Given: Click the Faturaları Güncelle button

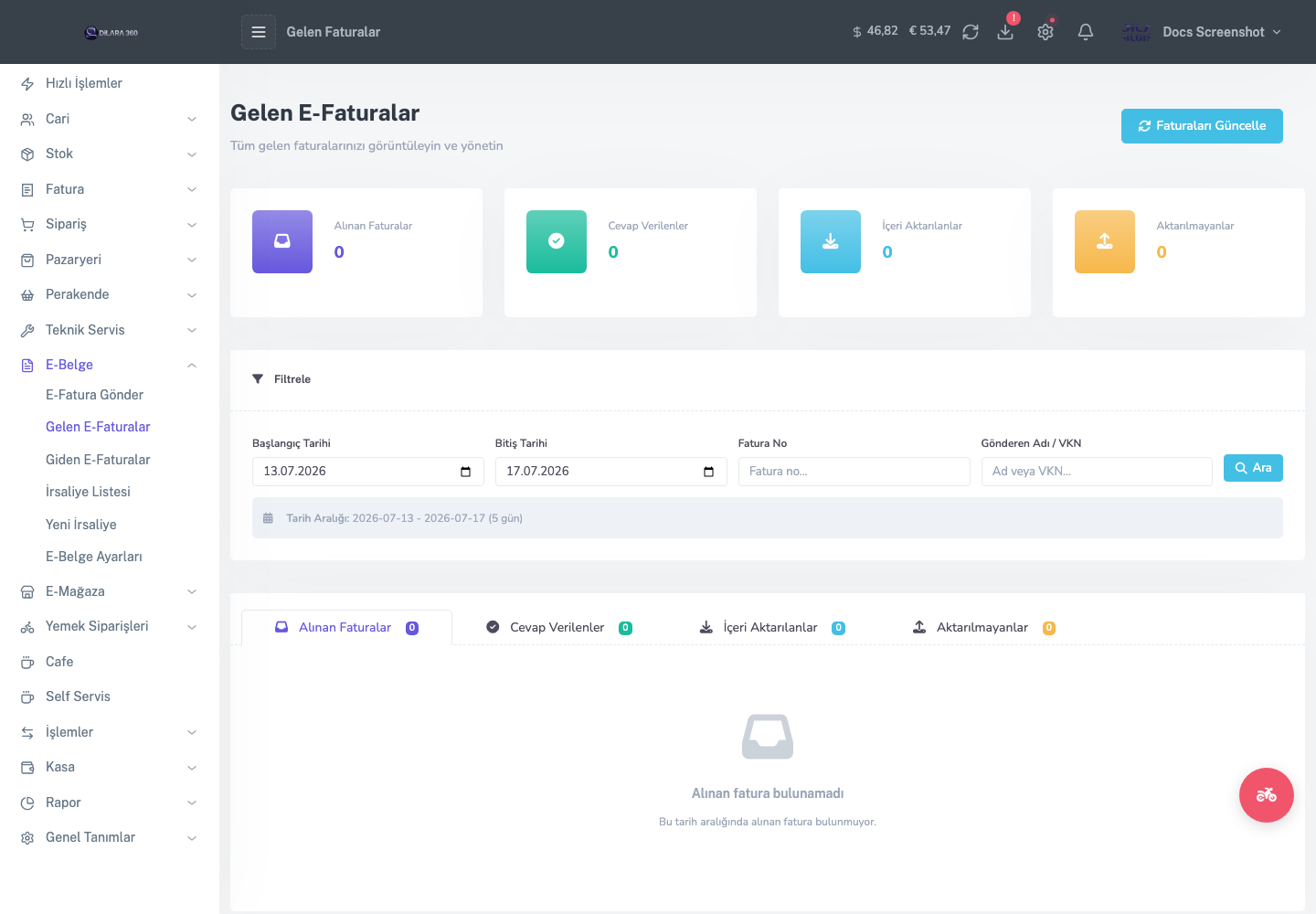Looking at the screenshot, I should [x=1202, y=126].
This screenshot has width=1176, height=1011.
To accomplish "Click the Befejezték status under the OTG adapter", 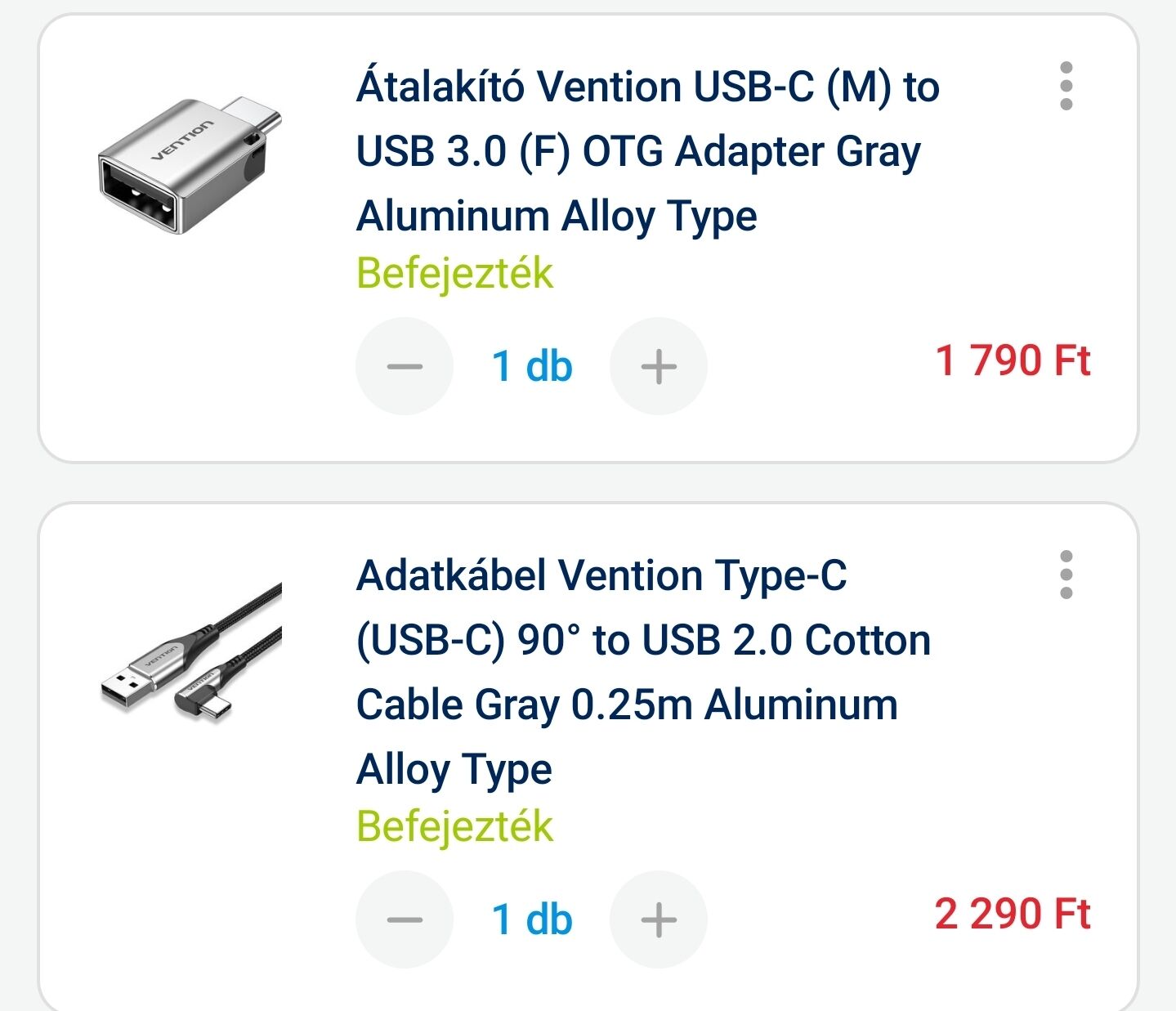I will pyautogui.click(x=455, y=273).
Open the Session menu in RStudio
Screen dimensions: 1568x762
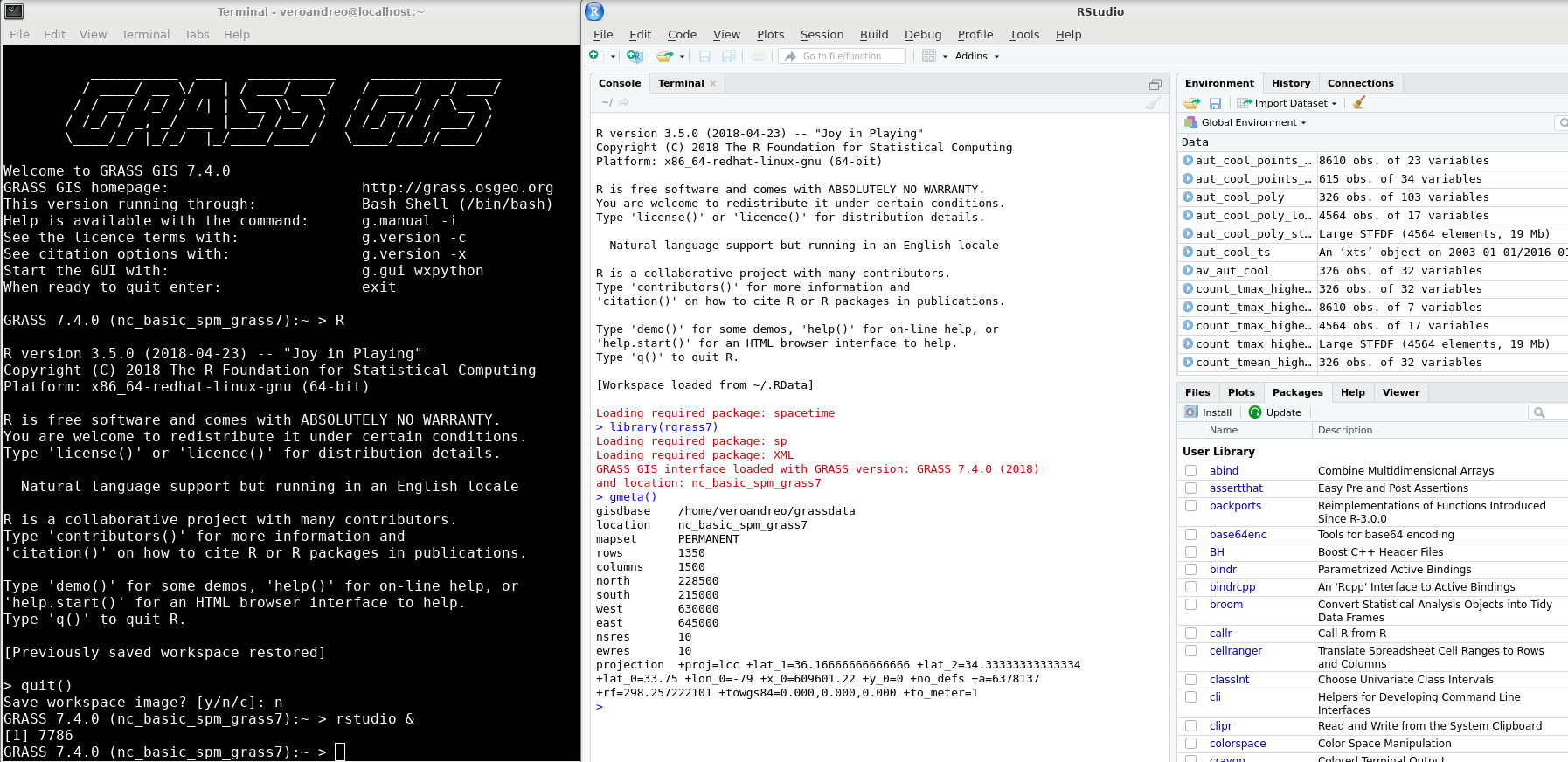[x=822, y=35]
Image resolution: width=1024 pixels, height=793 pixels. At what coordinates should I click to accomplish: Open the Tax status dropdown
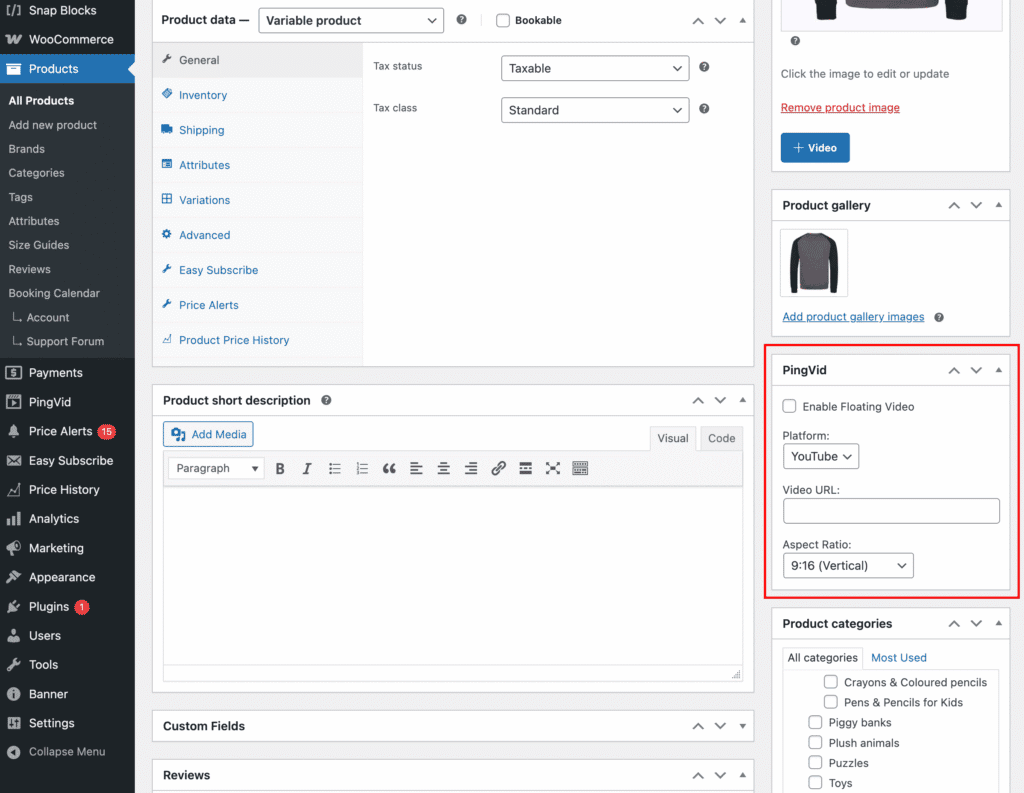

■ ■ ■ ■ ■ ■ ■

*Description of the task*
Pull out every line of the records above that contains the word "width".

*Solution to the exercise*
This screenshot has width=1176, height=1011.
Image resolution: width=1024 pixels, height=793 pixels. At what coordinates should I click to accomplish: Open the Tax status dropdown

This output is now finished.